The Sultan’s call was ridiculed, without perhaps that sober moment of reflection by those who see in every word traces of religion or ethnic bias. The Sultan of Sokoto, Abubakar III, the head of Muslims in Nigeria and also a Fulani, is a descendant of the illustrious Fulani Jihadist, Uthman Danfodio – the founder of the Sokoto Caliphate. The Sultan’s view was widely supported in the North.

Writing about the Fulani race, a notable Yoruba historian of the last century, Rev. Johnson noted in his History of the Yoruba,  published about 1920, that, ‘Their mere generous treatment of fallen foes and artful method of conciliating a power they could not openly crush, marked them out a superior people in the art of government’. Before I am crucified by hack writers as a Yoruba Coward, it is necessary to hear from those who have tasted the honey from Umar Yar’Adua’s Amnesty Programme.

As it has been argued in many enlightened quarters, the Jonathan administration failed to seize the initiative against the Boko Haram marauders and murderers earlier until they have now become more organized, stronger with  greater capability to strike and cause havoc,  at will. Perhaps that has been the misunderstood message of former President Obasanjo on limited military action in Odi (Bayelsa).

In his book, ‘The State And The Citizen’, J.D. Mabbott noted that , ‘In 1928 I came across two valleys in Roumania where all civilized activities had ceased, owing to the presence of  a band of brigands. Markets were empty, fields untilled, houses barricaded. The terrorized population must have numbered some thousands. The brigands were finally rounded up by the Army; they numbered thirty-five’.

A mere serious problem is that the Boko Haram insurgency in the country has been politicized beyond the realm of common sense. The opposition parties see the problem of insecurity as that of the federal government alone for President Jonathan to solve.

The serious situation is being viewed in the narrow political sense and some politicians have become paranoid and others, ambivalent. In their ‘it’s your problem, not mine attitude,’ security situation is worsening, threatening the foundation of the country. Security is a national problem and should be viewed as such by all Nigerians.

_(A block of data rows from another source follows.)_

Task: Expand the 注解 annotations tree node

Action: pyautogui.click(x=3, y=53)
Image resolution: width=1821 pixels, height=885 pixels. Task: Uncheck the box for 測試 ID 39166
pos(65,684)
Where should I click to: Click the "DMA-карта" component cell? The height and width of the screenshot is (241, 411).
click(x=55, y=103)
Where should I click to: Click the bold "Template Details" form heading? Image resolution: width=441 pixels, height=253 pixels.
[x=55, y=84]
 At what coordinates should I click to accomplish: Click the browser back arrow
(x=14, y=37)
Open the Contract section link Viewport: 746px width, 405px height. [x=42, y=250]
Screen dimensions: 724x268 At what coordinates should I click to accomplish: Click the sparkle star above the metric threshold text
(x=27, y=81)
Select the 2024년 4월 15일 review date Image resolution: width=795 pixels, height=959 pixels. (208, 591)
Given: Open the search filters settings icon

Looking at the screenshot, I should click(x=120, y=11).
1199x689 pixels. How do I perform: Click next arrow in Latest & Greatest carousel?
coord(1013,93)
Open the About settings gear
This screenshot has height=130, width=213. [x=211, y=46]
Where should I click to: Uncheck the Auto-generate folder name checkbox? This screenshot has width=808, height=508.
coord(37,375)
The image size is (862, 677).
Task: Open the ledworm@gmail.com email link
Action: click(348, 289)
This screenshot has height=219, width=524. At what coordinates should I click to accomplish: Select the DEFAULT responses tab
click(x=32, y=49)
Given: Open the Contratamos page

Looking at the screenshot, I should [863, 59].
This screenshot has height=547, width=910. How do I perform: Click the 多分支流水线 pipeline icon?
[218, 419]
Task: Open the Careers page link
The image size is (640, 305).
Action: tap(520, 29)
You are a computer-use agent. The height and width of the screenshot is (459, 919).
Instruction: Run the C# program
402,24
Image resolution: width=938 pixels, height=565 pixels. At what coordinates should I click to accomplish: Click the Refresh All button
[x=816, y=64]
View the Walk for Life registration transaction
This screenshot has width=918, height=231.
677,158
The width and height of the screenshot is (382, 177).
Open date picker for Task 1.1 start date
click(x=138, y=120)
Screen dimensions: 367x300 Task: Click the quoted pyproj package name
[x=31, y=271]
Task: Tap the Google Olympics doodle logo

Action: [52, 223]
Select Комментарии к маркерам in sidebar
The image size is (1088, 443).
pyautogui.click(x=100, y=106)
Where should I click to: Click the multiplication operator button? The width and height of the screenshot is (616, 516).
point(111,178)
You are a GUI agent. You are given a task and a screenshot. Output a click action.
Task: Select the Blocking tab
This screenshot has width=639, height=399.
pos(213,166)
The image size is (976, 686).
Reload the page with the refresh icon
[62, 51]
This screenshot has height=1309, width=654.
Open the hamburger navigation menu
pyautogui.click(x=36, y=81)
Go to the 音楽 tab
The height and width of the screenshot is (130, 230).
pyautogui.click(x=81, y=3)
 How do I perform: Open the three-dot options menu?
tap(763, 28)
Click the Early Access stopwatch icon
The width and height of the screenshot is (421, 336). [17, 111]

President Jonathan should be congratulated for being realistic on the question of amnesty being thrown at his doorstep. He was applauded when he told his Maiduguri audience that he could not negotiate with ‘ghosts’, but he should have known better. There are no ‘ghosts’ anywhere but real human beings who had either been killed or arrested. ‘Ghosts’ do not throw bombs or carry guns and they are still armed to pursue their act of destruction.

If there is another opportunity to dialogue and put a lasting end to disastrous insurgency, this is the time. A gate is now opened to bring happiness and help to the innocent and unfortunate victims of the Boko Haram evil gangs while at the same time evolve a mechanism for curbing or preventing future acts of terrorism.

This is a case for all Nigerians and not for a particular party that has not shown enough capacity to solve the power problem in the last fourteen years. The simple truth is that it might be too late before the Opposition is organized and strong enough to provide an alternative and better government.

And for the rest of us, there is still hope.  Nigerians love and believe in the efficacy of prayers – a former Head of State is reputed to be a ‘Prayer Warrior’, and so are many politicians. The country is deep in the ocean of political, social and economic turbulence, begging for salvation. The government and the opposition preach the same sermon of prosperity and security. But how? That is the dilemma at the moment. Apart from Boko Haram insurgency, there are other problems of armed robberies, kidnappings, ritual killings and random killings by ‘unknown gunmen’.

Many analysts attribute these criminal activities to one cardinal problem – POVERTY. This is by itself is a product of mass unemployment arising out of continuous application of wrong economic policies or right economic policies at the wrong time. May God bless the country with visionary leadership.